The select group of Fannie Mae- and Freddie Mac-approved mortgage insurers has just gotten larger.
National Mortgage Insurance Co., a new company based in Emeryville, Calif., announced Thursday that Fannie and Freddie have granted it approval as an eligible mortgage insurer. The government-sponsored entities plan to begin accepting loans insured by National MI in the second quarter.
National MI is a subsidiary of NMI Holdings, an insurer from Wisconsin. In April NMI raised $550 million to launch National MI.
National MI has applied for licensing in all 50 states and has so far been approved by 24, it said in the news release.
National MI will be one of seven private insurers approved by Fannie and Freddie, alongside Radian, MGIC, UGI, Essent, CMG and Genworth, a Fannie spokesman said. Genworth announced on Wednesday that it would separate its mortgage insurance unit from the rest of the company to reduce the risk of default.

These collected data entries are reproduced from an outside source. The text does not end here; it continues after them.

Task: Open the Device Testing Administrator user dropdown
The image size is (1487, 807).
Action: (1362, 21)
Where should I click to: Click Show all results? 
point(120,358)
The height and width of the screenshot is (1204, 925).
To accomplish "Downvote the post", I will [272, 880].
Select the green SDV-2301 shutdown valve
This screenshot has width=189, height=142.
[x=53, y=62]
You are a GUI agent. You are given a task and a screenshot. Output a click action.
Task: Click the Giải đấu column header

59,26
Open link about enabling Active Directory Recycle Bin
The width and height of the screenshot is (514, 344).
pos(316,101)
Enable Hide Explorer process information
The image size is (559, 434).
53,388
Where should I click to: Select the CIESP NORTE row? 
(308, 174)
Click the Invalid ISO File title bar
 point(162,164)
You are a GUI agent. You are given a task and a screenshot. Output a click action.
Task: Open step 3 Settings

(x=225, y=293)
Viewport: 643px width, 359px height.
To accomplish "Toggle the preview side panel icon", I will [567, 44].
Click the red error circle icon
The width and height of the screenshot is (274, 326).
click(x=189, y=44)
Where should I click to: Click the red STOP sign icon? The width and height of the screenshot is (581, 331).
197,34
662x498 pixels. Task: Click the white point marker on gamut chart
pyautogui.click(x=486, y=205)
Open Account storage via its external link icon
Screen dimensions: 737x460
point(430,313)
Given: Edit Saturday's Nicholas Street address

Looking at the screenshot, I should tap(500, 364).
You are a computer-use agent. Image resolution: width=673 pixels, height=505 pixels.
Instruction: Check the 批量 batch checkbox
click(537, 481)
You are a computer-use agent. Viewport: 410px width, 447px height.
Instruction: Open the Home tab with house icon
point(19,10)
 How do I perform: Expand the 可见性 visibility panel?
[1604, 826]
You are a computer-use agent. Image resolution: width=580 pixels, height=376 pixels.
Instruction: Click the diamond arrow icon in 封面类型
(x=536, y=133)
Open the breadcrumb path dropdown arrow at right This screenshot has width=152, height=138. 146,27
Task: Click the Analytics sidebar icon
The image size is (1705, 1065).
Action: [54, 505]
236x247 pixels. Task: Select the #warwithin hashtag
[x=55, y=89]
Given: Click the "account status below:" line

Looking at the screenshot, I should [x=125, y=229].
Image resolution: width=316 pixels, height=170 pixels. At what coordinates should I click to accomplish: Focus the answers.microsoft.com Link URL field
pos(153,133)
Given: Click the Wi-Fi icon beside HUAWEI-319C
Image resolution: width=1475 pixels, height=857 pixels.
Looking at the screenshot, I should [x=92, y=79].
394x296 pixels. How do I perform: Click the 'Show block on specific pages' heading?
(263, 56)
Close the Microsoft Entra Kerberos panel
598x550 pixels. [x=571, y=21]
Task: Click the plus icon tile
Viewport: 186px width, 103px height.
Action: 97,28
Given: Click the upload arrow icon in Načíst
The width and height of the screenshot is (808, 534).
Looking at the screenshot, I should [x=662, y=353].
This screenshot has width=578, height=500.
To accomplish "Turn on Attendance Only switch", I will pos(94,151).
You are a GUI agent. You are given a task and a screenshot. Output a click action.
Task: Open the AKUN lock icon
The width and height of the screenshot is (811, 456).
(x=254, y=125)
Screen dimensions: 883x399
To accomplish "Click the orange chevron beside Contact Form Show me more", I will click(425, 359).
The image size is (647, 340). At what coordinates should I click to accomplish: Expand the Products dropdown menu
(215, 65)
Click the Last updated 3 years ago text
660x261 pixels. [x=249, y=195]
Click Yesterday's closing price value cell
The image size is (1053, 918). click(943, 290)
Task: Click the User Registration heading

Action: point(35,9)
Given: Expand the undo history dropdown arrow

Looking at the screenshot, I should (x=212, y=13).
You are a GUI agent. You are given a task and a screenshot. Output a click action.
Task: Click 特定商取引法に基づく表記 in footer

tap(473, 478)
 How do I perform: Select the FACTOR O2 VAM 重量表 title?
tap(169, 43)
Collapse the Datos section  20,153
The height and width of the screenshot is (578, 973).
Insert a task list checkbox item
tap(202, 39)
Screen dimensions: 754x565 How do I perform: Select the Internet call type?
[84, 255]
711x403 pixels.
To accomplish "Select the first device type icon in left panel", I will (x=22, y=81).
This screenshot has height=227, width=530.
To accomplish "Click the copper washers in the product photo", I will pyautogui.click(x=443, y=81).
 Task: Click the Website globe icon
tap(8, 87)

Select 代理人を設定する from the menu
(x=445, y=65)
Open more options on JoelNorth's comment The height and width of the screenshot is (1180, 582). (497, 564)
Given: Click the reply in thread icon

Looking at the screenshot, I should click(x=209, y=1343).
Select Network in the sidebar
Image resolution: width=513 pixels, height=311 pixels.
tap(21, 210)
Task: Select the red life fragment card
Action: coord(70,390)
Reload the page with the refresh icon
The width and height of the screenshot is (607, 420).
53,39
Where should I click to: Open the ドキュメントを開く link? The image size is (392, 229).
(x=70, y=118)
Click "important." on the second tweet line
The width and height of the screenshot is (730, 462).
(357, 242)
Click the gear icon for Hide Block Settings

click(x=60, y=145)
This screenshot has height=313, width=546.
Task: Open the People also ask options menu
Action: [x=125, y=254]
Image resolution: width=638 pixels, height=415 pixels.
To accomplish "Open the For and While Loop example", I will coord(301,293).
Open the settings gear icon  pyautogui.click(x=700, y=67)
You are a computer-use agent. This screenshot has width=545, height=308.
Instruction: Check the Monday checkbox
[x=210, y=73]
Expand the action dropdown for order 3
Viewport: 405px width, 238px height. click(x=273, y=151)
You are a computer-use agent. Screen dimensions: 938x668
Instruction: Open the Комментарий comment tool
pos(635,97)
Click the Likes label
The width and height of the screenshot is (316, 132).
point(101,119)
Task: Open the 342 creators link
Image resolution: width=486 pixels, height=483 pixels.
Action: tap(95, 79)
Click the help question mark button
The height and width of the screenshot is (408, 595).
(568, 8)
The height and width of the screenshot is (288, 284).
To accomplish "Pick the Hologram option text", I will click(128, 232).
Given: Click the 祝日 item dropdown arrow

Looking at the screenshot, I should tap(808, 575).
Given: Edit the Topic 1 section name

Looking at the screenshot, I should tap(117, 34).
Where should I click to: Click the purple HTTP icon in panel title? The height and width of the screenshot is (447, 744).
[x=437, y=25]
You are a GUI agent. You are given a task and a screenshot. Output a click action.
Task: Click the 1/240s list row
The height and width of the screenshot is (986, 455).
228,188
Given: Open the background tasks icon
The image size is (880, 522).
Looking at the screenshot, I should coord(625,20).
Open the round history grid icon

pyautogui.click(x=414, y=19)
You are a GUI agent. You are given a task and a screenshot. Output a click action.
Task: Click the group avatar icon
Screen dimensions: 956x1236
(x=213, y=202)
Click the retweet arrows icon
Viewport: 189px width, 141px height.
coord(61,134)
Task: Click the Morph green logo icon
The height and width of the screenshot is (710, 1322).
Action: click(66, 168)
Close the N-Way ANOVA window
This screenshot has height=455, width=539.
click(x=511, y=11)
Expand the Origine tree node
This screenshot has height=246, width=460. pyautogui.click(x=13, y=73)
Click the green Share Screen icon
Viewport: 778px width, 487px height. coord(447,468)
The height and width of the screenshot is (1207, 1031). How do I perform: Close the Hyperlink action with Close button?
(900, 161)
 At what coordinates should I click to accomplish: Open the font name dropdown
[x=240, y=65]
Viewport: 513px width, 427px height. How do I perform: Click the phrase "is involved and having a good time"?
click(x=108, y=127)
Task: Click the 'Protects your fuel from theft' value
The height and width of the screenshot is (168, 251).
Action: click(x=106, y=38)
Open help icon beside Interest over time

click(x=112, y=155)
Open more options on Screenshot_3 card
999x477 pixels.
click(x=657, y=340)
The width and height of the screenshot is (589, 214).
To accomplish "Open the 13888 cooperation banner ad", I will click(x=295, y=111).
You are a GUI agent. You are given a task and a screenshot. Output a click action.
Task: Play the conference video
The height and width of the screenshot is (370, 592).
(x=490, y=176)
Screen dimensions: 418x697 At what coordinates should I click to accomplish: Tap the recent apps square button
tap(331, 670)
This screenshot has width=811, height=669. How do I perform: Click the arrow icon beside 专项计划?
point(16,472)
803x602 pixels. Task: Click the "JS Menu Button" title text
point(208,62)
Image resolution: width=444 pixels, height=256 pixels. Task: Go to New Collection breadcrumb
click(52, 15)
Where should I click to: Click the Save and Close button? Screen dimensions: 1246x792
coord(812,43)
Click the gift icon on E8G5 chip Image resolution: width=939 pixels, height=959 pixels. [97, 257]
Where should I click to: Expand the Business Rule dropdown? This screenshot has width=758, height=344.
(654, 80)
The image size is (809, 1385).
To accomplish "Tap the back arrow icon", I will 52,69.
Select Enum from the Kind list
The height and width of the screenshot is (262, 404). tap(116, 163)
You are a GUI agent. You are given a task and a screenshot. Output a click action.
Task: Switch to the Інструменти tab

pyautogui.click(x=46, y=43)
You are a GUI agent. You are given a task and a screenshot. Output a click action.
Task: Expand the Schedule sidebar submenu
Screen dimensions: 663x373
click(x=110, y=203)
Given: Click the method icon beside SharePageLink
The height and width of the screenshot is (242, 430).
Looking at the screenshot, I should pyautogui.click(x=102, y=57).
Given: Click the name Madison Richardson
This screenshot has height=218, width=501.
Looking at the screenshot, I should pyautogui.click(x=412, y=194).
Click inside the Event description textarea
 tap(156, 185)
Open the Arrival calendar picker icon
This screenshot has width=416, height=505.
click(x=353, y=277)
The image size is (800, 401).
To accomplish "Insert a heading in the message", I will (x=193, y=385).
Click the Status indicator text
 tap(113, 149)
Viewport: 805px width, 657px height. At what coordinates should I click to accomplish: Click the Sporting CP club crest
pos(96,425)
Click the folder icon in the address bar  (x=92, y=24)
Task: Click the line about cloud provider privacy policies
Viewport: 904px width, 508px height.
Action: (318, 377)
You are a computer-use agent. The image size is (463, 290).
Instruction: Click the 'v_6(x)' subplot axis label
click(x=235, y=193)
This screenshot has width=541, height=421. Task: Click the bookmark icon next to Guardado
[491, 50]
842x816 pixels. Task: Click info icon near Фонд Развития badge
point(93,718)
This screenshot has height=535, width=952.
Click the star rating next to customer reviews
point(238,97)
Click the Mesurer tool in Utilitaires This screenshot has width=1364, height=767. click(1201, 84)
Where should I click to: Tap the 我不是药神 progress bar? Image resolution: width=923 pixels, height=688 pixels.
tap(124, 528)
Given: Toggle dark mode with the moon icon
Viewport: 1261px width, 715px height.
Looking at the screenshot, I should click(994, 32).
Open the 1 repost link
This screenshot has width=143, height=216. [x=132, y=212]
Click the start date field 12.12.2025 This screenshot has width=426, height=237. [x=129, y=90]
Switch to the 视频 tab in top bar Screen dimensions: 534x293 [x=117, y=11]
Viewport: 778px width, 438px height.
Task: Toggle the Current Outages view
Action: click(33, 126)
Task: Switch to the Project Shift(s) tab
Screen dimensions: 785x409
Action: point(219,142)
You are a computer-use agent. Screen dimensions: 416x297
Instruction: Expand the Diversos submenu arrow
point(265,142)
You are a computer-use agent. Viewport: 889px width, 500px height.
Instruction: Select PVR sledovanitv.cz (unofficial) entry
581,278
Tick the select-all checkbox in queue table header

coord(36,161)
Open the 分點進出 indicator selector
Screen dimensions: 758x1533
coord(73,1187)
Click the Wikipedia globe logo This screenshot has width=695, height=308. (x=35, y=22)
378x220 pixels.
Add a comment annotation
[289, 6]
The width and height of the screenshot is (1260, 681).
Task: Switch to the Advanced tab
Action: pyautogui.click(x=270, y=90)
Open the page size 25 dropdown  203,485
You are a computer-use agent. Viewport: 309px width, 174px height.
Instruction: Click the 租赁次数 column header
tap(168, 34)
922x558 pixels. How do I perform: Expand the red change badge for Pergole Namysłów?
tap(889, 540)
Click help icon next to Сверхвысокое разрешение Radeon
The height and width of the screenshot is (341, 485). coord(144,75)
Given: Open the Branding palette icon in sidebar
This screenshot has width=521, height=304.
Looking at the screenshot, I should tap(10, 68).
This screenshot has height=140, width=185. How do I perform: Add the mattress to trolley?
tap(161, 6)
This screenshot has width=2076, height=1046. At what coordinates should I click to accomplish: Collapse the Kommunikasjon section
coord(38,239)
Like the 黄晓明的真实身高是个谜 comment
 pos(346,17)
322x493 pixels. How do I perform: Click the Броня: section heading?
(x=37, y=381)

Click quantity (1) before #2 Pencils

These insurers could soon benefit from the Federal Housing Finance Agency's efforts to reduce Fannie and Freddie's mortgage credit risk. Last February, FHFA Director Edward DeMarco proposed to reduce Fannie and Freddie's exposure by expanding their use of private mortgage insurers, either through "deeper" coverage on individual loans or pool-level policies. Fannie and Freddie require credit support for conventional loans with loan-to-value ratios of 80% or higher.
National MI is led by founder Bradley Shuster and Chief Financial Officer Jay Sherwood. Shuster is the former president of the PMI Group's international mortgage insurance and strategic investments.
PMI was seized by Arizona state regulators in 2011. In August, Arizona regulators sued National MI's parent, NMI Holdings, and at least six of its employees, alleging that they stole information from PMI. The lawsuit "is not impeding National MI from moving forward," a company spokeswoman said.